It is agreed and understood that in no event shall the total amount of the
Success Bonuses available to be earned pursuant to this Section 8.1 be less
than $7,405,750. It is further agreed and understood that no Success Bonus
shall be due or owing for the successful completion of any of the referenced
strategic initiatives on or after the commencement of a financial
restructuring of the Company under Chapter Eleven of the United States
Bankruptcy Code or analogous law. The immediately preceding sentence shall
not apply in the event that the distribution received per share as a result
of or pursuant to the Chapter 11 or analogous proceeding by the holders of
shares of the Company's common stock equals or exceeds the average of the
closing bid and asked prices for such a share on the last trading day
immediately preceding the commencement of the proceeding. If a strategic
initiative is achieved during such a proceeding and, pursuant to the
immediately preceding sentence, a Success Bonus is payable to the Executive,
it shall be paid immediately upon consummation of such proceeding, plus
interest at a 7% rate from the date of achievement to the date of payment. It
is the parties' intention, to the extent possible, to resolve any disputes
regarding Appendix A without recourse to the judicial system. As a condition
precedent to the filing of any claim, the parties' attorneys, if any, must
confer at least twice, in person, in an effort to resolve any dispute.
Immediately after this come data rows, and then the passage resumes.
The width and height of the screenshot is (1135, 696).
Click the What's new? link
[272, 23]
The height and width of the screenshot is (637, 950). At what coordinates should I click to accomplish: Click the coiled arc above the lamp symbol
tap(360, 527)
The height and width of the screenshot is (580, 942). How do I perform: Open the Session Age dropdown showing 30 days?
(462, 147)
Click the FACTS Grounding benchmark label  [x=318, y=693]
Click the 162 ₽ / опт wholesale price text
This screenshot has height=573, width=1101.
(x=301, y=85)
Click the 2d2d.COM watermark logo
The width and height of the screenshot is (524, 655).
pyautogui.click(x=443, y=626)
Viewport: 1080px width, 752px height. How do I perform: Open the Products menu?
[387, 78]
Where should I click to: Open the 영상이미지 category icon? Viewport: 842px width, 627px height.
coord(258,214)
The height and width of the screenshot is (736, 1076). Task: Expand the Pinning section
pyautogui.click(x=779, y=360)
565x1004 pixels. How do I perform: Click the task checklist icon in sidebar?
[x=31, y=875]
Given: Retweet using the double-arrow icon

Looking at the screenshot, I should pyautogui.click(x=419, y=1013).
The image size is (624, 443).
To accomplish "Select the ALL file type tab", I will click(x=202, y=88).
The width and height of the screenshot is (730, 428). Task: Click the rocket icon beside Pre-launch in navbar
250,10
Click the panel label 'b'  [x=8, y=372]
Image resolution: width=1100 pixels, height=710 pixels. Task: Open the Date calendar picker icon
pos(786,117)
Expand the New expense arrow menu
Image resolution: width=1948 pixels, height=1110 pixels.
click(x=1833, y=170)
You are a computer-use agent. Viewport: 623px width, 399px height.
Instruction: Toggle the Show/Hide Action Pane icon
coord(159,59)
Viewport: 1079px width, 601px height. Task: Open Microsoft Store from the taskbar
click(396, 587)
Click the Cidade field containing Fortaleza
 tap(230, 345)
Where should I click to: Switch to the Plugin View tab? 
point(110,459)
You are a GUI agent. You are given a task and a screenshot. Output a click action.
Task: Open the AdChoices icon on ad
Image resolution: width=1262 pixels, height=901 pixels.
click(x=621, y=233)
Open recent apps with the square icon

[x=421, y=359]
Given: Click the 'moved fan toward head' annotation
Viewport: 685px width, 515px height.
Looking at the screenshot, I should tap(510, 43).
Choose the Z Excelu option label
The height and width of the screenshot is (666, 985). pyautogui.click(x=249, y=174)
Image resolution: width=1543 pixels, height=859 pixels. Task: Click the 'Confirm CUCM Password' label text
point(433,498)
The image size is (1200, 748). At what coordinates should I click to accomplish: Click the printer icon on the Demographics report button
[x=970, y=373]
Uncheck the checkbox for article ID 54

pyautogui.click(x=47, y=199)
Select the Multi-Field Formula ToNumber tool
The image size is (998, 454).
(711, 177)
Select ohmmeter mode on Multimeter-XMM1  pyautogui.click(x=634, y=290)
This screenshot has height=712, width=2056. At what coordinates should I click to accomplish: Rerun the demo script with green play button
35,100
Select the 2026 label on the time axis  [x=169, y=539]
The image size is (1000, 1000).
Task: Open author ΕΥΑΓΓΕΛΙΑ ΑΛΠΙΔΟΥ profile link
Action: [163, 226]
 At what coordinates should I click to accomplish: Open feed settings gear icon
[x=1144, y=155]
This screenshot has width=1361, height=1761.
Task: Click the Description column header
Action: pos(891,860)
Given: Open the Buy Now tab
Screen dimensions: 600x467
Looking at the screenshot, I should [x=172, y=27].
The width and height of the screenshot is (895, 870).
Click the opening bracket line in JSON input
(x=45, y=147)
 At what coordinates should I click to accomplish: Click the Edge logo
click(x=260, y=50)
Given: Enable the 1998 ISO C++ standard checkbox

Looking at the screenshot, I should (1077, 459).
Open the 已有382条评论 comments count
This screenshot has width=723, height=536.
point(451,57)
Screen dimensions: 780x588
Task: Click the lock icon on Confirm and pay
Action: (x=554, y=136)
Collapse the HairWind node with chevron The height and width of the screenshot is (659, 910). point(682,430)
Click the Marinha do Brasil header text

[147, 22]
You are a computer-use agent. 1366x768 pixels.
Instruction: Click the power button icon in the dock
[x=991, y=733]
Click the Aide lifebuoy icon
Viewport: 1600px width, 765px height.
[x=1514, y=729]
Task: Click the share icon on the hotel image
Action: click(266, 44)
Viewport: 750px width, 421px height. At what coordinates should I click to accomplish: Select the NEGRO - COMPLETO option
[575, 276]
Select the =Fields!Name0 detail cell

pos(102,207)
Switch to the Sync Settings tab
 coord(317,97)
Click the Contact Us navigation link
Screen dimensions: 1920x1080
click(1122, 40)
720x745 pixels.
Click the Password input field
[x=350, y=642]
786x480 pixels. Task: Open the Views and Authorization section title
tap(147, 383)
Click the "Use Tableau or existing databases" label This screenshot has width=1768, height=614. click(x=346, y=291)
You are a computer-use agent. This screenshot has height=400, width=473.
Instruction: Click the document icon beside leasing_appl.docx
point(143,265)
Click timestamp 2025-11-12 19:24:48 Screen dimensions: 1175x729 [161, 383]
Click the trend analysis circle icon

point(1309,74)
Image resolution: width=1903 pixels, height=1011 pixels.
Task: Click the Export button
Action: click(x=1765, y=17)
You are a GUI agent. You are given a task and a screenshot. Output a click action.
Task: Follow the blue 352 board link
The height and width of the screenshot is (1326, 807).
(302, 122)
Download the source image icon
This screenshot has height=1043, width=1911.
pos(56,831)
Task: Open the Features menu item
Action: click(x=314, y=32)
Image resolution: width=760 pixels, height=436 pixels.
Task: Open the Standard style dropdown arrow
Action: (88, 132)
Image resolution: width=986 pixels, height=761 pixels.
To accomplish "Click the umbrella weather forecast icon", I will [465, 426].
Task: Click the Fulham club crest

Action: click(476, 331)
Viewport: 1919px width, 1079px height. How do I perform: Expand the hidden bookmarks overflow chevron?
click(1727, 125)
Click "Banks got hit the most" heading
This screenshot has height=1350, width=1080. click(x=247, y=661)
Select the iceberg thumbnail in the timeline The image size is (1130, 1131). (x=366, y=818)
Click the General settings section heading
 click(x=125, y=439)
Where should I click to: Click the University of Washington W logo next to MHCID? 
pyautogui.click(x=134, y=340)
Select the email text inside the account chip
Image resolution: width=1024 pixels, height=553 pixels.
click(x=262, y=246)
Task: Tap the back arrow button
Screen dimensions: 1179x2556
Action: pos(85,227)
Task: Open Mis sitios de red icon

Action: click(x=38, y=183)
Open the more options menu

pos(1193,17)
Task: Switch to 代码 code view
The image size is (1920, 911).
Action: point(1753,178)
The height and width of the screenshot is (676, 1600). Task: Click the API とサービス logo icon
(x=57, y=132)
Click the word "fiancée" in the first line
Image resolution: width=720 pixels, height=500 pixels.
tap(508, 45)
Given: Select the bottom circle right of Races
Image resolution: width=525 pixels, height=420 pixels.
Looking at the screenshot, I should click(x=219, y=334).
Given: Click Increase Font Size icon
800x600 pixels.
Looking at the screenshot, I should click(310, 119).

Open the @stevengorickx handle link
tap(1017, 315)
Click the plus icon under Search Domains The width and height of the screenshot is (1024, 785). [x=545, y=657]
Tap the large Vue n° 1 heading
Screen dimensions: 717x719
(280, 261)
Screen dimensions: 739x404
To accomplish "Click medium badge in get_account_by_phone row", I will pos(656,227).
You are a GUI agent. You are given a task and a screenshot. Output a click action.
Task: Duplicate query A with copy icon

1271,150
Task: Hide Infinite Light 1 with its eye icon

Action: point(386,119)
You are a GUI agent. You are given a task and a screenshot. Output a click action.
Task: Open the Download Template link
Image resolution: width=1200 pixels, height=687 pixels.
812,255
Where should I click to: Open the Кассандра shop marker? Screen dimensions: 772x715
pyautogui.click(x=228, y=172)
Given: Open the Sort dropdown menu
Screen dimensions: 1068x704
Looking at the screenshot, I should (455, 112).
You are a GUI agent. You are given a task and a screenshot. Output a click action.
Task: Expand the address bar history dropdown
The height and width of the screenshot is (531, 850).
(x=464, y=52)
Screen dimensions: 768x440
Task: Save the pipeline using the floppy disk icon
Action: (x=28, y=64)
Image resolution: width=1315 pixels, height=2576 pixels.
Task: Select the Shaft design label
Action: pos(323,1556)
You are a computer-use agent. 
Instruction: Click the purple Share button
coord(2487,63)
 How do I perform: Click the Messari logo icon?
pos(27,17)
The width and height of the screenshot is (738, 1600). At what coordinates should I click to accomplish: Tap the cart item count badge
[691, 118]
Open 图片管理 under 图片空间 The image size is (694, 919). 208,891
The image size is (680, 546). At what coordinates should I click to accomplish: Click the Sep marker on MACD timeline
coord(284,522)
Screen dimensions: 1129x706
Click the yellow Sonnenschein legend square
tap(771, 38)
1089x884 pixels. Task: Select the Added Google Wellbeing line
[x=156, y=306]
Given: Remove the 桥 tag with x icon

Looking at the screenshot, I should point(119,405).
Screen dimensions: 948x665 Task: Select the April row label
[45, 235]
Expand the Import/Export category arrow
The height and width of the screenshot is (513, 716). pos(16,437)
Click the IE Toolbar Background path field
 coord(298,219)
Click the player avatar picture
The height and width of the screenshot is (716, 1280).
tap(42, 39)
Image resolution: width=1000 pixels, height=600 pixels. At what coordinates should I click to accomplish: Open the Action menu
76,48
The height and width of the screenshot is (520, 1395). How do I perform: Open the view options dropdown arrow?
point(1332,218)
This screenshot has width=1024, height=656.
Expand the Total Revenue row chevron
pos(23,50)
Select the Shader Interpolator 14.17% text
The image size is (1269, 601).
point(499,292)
If
such efforts are not successful, the parties agree to submit the dispute to
non-binding mediation under the Mediation Procedures of the Association of
the Bar of the City of New York. The parties agree to share the costs of
mediation equally.

                  If mediation is not successful, the parties agree to arbitrate
any remaining matters before a three-member panel under the Rules of the
Association of the


<PAGE>



Bar of the City of New York. The fees and expenses, including actual attorneys'
fees, of the prevailing party shall be paid by the non-prevailing party.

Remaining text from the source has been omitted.